Table of Contents
Did rats kill soldiers in ww1?
Many men killed in the trenches were buried almost where they fell. If a trench subsided, or new trenches or dugouts were needed, large numbers of decomposing bodies would be found just below the surface. These corpses, as well as the food scraps that littered the trenches, attracted rats.
How did rats affect soldiers in ww1?
Rats and lice tormented the troops by day and night. Oversized rats, bloated by the food and waste of stationary armies, helped spread disease and were a constant irritant. In 1918, doctors also identified lice as the cause of trench fever, which plagued the troops with headaches, fevers, and muscle pain.
What did the rats eat in ww1?
The rats not only ate the soldiers’ food, but they also ate the rotting corpses. As quoted in Eye Deep in Hell, Ellis (1976) quoted a French soldier that once wrote, “’One evening whilst on patrol, Jacques saw some rats running from under the dead men’s greatcoats, enormous rats, fat with human flesh.
Why was the brown rat feared by soldiers in the trenches?
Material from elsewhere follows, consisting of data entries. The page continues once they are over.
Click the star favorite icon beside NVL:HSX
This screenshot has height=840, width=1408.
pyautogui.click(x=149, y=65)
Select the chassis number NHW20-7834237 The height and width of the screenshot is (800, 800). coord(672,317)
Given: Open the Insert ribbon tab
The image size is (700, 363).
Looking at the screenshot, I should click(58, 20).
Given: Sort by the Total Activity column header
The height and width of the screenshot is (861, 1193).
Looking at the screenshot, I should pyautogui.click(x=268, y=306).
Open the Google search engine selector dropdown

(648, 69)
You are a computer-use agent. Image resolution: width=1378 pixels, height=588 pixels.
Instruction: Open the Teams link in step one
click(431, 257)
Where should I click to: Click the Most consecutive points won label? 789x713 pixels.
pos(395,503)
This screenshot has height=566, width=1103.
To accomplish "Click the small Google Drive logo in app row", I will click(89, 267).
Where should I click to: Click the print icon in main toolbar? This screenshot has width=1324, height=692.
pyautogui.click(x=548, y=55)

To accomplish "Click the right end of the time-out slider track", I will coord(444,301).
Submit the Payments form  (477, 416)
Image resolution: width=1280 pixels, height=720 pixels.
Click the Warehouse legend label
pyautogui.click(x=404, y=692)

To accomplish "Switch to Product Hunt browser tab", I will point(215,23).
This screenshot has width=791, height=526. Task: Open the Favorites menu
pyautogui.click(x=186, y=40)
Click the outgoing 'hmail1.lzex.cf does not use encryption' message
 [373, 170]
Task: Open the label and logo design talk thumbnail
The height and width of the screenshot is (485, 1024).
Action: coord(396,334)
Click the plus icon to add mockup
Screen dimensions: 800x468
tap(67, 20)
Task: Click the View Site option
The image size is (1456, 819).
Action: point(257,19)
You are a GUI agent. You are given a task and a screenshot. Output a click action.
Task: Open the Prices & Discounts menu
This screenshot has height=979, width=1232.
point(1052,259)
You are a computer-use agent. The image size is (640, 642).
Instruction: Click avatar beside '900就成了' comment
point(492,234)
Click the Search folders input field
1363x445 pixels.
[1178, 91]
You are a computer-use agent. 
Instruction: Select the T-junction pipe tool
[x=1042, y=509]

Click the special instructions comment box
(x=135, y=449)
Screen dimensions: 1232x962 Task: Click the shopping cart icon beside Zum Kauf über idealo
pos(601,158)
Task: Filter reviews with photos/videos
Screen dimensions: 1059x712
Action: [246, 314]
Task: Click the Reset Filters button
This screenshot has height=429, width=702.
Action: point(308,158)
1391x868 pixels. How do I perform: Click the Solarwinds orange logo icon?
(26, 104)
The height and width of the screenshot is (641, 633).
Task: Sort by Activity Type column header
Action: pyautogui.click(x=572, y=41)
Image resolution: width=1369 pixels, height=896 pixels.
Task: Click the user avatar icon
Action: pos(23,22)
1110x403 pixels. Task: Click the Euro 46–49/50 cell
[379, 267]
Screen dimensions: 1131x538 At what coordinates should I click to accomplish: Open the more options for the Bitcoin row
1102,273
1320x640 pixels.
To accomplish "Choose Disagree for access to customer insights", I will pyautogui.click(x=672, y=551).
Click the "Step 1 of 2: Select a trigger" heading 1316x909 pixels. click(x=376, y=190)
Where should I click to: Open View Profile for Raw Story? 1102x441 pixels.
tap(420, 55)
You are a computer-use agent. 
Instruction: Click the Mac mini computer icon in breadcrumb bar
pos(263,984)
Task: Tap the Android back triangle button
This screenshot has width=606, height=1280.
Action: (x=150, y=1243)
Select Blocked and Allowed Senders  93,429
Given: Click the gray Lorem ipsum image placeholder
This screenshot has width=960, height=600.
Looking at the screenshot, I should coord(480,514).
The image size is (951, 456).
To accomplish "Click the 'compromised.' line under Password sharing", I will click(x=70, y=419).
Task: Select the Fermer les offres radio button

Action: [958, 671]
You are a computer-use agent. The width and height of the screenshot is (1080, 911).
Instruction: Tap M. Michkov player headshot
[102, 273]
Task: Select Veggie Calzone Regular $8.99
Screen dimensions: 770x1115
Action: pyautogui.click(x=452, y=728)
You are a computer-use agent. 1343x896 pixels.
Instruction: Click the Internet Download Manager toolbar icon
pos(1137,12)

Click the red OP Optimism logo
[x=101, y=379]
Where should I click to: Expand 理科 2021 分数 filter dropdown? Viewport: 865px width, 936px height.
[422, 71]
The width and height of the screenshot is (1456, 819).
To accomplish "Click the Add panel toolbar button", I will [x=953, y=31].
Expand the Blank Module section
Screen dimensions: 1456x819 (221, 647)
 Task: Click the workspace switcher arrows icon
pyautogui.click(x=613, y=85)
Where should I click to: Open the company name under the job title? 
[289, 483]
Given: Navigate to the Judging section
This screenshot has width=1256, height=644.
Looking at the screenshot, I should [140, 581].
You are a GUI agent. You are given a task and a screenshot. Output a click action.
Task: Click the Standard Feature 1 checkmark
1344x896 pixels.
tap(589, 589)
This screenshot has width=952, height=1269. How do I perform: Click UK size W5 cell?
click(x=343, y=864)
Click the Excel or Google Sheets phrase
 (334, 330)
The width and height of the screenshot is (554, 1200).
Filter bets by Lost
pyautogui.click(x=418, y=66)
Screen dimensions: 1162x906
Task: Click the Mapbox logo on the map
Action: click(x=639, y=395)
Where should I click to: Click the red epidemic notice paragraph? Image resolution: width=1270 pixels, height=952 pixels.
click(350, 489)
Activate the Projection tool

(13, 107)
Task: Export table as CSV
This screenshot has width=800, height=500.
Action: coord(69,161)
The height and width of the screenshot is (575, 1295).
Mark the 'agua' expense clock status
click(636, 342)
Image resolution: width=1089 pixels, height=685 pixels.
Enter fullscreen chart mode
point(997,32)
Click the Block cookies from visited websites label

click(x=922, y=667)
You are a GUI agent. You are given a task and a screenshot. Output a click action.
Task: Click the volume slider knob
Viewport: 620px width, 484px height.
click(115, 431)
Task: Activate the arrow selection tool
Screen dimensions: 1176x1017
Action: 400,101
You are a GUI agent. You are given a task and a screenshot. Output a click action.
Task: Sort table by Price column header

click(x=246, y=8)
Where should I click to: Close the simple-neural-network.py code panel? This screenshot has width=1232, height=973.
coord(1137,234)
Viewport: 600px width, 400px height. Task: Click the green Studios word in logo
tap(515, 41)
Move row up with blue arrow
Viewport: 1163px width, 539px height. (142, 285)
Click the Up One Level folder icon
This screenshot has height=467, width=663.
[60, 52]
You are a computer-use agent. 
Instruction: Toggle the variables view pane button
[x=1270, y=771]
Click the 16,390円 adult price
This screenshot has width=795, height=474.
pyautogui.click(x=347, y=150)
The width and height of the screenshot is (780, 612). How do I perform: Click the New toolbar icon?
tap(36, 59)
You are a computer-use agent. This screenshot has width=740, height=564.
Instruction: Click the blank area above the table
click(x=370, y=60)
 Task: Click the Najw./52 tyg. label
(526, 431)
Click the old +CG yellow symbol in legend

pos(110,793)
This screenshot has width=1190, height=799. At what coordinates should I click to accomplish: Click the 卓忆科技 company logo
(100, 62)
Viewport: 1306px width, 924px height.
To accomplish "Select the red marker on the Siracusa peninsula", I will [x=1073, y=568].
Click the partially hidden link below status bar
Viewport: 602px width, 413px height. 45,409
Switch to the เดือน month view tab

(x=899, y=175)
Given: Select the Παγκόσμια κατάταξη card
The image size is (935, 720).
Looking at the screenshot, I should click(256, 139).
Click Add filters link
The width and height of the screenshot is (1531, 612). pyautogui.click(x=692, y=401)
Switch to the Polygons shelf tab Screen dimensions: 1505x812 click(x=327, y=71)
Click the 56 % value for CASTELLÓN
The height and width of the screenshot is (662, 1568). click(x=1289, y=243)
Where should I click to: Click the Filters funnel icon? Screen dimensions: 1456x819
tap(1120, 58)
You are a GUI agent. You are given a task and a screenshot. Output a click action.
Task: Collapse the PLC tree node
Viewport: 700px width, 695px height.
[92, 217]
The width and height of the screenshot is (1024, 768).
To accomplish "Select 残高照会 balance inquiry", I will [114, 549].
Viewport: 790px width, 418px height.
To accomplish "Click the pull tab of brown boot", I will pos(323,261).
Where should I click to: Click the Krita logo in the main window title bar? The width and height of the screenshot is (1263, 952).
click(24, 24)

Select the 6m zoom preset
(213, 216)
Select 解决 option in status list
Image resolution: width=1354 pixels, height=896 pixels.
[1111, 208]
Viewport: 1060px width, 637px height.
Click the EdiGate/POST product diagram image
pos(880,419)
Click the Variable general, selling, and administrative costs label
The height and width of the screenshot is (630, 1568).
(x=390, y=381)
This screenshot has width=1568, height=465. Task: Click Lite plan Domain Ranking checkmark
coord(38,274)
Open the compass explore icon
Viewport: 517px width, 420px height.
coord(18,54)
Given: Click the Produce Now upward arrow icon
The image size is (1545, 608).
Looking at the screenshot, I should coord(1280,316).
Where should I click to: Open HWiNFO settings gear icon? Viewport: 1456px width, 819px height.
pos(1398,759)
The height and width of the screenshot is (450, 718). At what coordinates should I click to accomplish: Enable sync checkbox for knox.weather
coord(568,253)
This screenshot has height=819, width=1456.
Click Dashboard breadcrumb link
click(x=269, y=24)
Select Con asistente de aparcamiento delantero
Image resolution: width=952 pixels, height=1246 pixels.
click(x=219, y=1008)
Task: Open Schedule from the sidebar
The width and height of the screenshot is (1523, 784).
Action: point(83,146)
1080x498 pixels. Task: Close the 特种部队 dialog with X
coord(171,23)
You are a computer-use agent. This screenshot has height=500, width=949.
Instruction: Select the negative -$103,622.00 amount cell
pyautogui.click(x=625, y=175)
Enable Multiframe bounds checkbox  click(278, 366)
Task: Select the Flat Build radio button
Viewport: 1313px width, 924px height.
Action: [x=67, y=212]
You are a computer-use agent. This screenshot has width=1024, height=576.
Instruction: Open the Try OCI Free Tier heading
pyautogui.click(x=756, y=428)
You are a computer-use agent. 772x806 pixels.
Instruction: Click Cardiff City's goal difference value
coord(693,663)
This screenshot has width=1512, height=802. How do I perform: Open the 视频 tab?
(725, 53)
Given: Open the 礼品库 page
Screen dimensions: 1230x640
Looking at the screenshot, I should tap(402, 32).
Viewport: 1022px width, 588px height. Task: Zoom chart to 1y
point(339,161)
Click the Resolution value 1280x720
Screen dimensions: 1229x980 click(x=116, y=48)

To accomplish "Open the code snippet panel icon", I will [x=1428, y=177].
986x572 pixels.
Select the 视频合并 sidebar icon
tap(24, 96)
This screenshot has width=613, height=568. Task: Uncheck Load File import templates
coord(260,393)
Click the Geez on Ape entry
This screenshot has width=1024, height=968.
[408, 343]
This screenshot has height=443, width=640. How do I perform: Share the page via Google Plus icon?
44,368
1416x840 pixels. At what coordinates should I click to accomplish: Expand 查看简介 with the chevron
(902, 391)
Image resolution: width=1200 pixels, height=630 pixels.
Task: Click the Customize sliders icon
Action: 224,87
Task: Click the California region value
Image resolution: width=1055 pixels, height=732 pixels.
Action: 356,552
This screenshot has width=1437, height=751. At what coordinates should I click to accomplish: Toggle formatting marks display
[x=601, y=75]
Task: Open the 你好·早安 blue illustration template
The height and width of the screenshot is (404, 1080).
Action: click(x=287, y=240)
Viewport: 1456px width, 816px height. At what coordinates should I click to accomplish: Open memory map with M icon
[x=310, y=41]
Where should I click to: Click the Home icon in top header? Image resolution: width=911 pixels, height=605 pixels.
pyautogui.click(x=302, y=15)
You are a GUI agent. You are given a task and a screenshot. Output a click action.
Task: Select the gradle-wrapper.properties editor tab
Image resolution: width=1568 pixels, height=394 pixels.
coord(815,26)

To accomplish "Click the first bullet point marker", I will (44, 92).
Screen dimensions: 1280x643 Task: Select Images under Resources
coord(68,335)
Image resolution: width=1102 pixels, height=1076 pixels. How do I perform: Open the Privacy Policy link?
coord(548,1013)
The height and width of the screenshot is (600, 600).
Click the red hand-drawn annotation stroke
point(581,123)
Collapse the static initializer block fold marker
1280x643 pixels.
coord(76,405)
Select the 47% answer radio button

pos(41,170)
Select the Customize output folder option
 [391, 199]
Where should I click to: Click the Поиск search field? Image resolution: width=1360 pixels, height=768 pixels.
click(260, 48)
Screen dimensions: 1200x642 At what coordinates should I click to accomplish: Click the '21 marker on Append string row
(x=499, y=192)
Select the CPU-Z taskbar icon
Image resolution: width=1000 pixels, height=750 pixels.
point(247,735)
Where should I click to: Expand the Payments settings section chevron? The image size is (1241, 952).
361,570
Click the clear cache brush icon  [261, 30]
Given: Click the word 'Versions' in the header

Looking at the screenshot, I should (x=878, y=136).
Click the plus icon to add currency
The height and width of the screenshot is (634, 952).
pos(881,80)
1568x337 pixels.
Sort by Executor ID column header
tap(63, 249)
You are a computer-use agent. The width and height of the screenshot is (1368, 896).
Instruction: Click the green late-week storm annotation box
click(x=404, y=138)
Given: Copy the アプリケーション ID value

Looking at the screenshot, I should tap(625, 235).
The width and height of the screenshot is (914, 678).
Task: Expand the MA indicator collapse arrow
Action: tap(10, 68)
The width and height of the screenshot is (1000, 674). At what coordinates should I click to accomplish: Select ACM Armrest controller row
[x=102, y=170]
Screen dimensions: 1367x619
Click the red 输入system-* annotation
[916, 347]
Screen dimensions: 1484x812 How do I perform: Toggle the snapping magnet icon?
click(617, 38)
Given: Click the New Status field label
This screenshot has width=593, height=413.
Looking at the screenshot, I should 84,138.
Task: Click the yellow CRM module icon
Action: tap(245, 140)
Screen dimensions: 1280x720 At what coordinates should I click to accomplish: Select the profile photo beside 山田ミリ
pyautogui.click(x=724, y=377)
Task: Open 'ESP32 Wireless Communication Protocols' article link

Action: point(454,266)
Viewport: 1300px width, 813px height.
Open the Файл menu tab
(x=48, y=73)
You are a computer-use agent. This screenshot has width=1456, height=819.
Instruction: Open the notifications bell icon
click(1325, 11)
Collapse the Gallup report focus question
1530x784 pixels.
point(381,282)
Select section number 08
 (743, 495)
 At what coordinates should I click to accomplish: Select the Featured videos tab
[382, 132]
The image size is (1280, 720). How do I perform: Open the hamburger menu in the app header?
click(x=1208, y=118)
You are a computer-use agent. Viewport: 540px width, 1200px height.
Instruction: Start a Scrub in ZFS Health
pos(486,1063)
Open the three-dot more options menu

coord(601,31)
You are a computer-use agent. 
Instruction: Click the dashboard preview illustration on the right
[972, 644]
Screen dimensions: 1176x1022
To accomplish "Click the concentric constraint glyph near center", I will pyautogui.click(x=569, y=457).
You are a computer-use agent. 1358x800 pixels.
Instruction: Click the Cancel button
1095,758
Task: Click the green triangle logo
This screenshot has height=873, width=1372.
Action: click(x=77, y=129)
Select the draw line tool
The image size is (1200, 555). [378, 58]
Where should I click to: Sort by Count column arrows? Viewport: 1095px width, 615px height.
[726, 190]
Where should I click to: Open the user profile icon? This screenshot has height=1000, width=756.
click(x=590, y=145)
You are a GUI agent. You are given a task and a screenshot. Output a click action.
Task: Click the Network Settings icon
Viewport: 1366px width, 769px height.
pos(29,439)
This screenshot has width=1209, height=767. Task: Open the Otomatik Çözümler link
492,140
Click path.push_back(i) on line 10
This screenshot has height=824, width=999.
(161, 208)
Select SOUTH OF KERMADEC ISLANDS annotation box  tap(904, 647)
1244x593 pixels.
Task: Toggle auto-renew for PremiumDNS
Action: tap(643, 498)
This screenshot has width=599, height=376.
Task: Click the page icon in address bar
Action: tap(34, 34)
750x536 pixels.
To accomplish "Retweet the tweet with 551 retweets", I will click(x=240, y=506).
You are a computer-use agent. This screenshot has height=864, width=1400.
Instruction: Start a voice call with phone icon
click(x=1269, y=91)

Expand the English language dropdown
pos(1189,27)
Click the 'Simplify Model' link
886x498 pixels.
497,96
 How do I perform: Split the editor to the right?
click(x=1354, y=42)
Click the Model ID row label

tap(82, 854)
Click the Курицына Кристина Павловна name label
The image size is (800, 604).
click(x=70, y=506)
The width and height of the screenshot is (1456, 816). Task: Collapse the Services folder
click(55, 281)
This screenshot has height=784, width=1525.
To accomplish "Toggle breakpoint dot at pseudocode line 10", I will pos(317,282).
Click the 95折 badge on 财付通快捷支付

Both were disliked but the brown rat was especially feared. Filling themselves with the remains of humans because they could grow to the size of a cat! The rats would scamper across the soldiers faces in the dark.
What soldiers ate in ww1?
The bulk of their diet in the trenches was bully beef (caned corned beef), bread and biscuits. By the winter of 1916 flour was in such short supply that bread was being made with dried ground turnips. The main food was now a pea-soup with a few lumps of horsemeat.
What was the morning hate in ww1?
Stand To and the Morning Hate Accompanying stand to, as the light grew, was the daily ritual often termed the ‘morning hate’. Both sides would often relieve the tension of the early hours with machine gun fire, shelling and small arms fire, directed into the mist to their front: this made doubly sure of safety at dawn.
How did soldiers avoid lice in ww1?
Various methods were used to remove the lice. And the uniforms they took off, they burned them – to get rid of the lice.” Where possible the army arranged for the men to have baths in huge vats of hot water while their clothes were being put through delousing machines.
Why did soldiers drink rum in ww1?
It served not only for Dutch courage – the term, of course, originally referred to gin – but to help traumatised men sleep, to warm them up in chilly winters, to give them the courage to go into battle and to calm them down after it. Effective officers used rum as a motivational tool, a reward and a cure.